CD38 Genetic Knockout Confers Marked Protection Against In Vivo Myocardial Ischemia/Reperfusion Injury

Abstract

Background CD38 is a multifunctional membrane protein with the major NAD(P)ase activity in human tissues. It is highly expressed in endothelial cells and some inflammatory cells. Using ex vivo perfused hearts and cell models, we have shown that ischemia/reperfusion (I/R) in the heart leads to CD38 activation with subsequent NAD(P)H depletion and impaired endothelial nitric oxide synthase function, triggering diminished coronary flow and decreased contractile function. Here we test if genetic knockout (KO) of CD38 protects against in vivo myocardial I/R in mice. Methods Male CD38 KO (n=7) and wild type (WT) mice (n=11) in C57BL/6 background were subjected to I/R surgery at the age of 12–16 weeks.
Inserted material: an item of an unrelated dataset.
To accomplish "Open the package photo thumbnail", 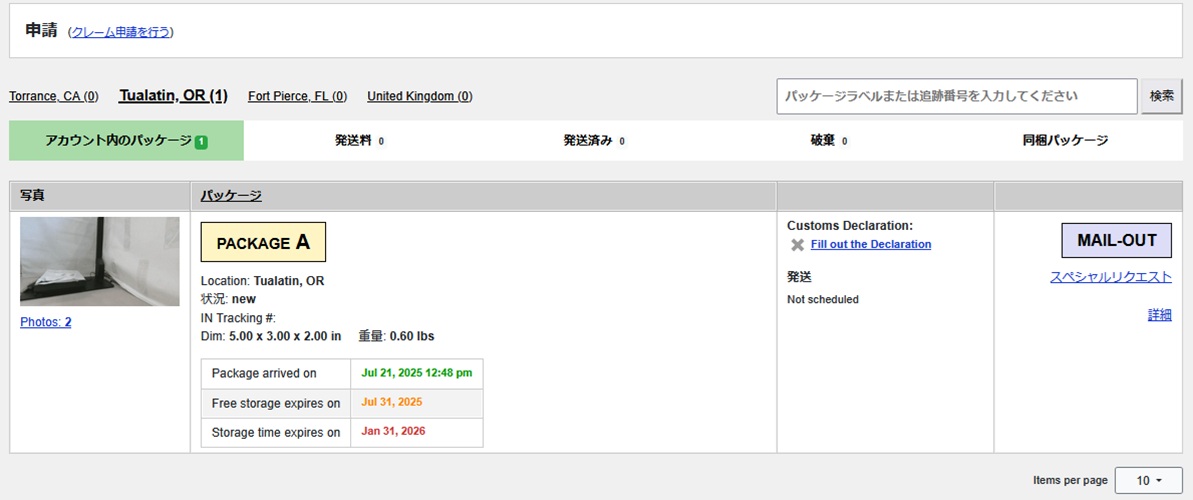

The mice were anesthetized, endotracheal intubated, and ventilated with a rodent ventilator. A left lateral thoracotomy was performed, and the left anterior descending coronary artery was visualized and ligated with a slip knot. Then, mice were subjected to 30 minutes of ischemia followed by 24 h of reperfusion. The left ventricular area at risk (AAR) and infarct areas were visualized by Evans blue and TTC staining, respectively. The hearts were sliced and digitally photographed. Left ventricular AAR and infarct area were contoured using Image J software. (P<0.05) was considered significant in statistical testing. Results In CD38 KO and WT mice the AAR/LV % was similar with values of 56.2±6.8 % and 54.6±4.4 %, respectively. However, CD38 KO mice exhibited marked protection against myocardial I/R injury with decreased infarction. Infarct area/AAR was only 10.3±3.2 % in CD38 KO mice compared to 36.7±6.8 % in WT, p=0.0097. Conclusions Thus, abrogation of CD38 expression was observed to be highly protective against in vivo myocardial I/R injury with major reduction in infarction. As new highly potent CD38 inhibitors have recently been developed, these may hold great promise as therapeutics in the treatment of unstable coronary syndromes and acute myocardial infarction.